Material shown
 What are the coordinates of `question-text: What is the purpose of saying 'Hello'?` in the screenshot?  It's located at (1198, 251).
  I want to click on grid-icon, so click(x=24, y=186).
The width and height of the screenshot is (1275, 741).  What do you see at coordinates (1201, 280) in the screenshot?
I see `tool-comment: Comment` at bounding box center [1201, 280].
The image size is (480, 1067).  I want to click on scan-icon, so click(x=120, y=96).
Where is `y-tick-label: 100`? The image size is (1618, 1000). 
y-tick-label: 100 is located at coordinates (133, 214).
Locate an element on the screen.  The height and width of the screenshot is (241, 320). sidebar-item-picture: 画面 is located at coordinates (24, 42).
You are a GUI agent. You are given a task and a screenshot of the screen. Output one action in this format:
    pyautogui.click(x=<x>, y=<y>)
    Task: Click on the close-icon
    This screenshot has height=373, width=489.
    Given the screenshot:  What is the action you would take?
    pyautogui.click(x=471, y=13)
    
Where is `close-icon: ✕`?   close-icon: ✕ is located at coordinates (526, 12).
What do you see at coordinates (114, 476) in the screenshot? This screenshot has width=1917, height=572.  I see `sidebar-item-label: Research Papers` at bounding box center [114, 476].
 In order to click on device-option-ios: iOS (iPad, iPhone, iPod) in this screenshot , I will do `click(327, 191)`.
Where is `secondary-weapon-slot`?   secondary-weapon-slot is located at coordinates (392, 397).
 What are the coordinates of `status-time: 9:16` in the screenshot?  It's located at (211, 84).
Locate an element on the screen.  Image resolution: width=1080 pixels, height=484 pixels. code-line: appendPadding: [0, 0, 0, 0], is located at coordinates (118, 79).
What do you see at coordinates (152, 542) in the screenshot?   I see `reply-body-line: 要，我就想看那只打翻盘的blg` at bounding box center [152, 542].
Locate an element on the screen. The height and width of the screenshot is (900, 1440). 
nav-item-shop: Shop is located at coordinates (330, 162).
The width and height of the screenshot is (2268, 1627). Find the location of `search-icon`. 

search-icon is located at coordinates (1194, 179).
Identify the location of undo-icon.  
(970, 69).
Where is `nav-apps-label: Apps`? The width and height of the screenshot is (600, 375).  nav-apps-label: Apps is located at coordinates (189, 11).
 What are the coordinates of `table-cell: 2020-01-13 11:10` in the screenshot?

What needs to be done
Render every line of the material above as a Markdown table with the columns "Row" and "Line," numbering the rows in order. Leave out blank lines.

Written response
| Row | Line |
|---|---|
| 1 |  What are the coordinates of `question-text: What is the purpose of saying 'Hello'?` in the screenshot?  It's located at (1198, 251). |
| 2 |   I want to click on grid-icon, so click(x=24, y=186). |
| 3 | The width and height of the screenshot is (1275, 741).  What do you see at coordinates (1201, 280) in the screenshot? |
| 4 | I see `tool-comment: Comment` at bounding box center [1201, 280]. |
| 5 | The image size is (480, 1067).  I want to click on scan-icon, so click(x=120, y=96). |
| 6 | Where is `y-tick-label: 100`? The image size is (1618, 1000).  |
| 7 | y-tick-label: 100 is located at coordinates (133, 214). |
| 8 | Locate an element on the screen.  The height and width of the screenshot is (241, 320). sidebar-item-picture: 画面 is located at coordinates (24, 42). |
| 9 | You are a GUI agent. You are given a task and a screenshot of the screen. Output one action in this format: |
| 10 |     pyautogui.click(x=<x>, y=<y>) |
| 11 |     Task: Click on the close-icon |
| 12 |     This screenshot has height=373, width=489. |
| 13 |     Given the screenshot:  What is the action you would take? |
| 14 |     pyautogui.click(x=471, y=13) |
| 15 | Where is `close-icon: ✕`?   close-icon: ✕ is located at coordinates (526, 12). |
| 16 | What do you see at coordinates (114, 476) in the screenshot? This screenshot has width=1917, height=572.  I see `sidebar-item-label: Research Papers` at bounding box center [114, 476]. |
| 17 |  In order to click on device-option-ios: iOS (iPad, iPhone, iPod) in this screenshot , I will do `click(327, 191)`. |
| 18 | Where is `secondary-weapon-slot`?   secondary-weapon-slot is located at coordinates (392, 397). |
| 19 |  What are the coordinates of `status-time: 9:16` in the screenshot?  It's located at (211, 84). |
| 20 | Locate an element on the screen.  Image resolution: width=1080 pixels, height=484 pixels. code-line: appendPadding: [0, 0, 0, 0], is located at coordinates (118, 79). |
| 21 | What do you see at coordinates (152, 542) in the screenshot?   I see `reply-body-line: 要，我就想看那只打翻盘的blg` at bounding box center [152, 542]. |
| 22 | Locate an element on the screen. The height and width of the screenshot is (900, 1440).  |
| 23 | nav-item-shop: Shop is located at coordinates (330, 162). |
| 24 | The width and height of the screenshot is (2268, 1627). Find the location of `search-icon`.  |
| 25 | search-icon is located at coordinates (1194, 179). |
| 26 | Identify the location of undo-icon.   |
| 27 | (970, 69). |
| 28 | Where is `nav-apps-label: Apps`? The width and height of the screenshot is (600, 375).  nav-apps-label: Apps is located at coordinates (189, 11). |
| 29 |  What are the coordinates of `table-cell: 2020-01-13 11:10` in the screenshot? |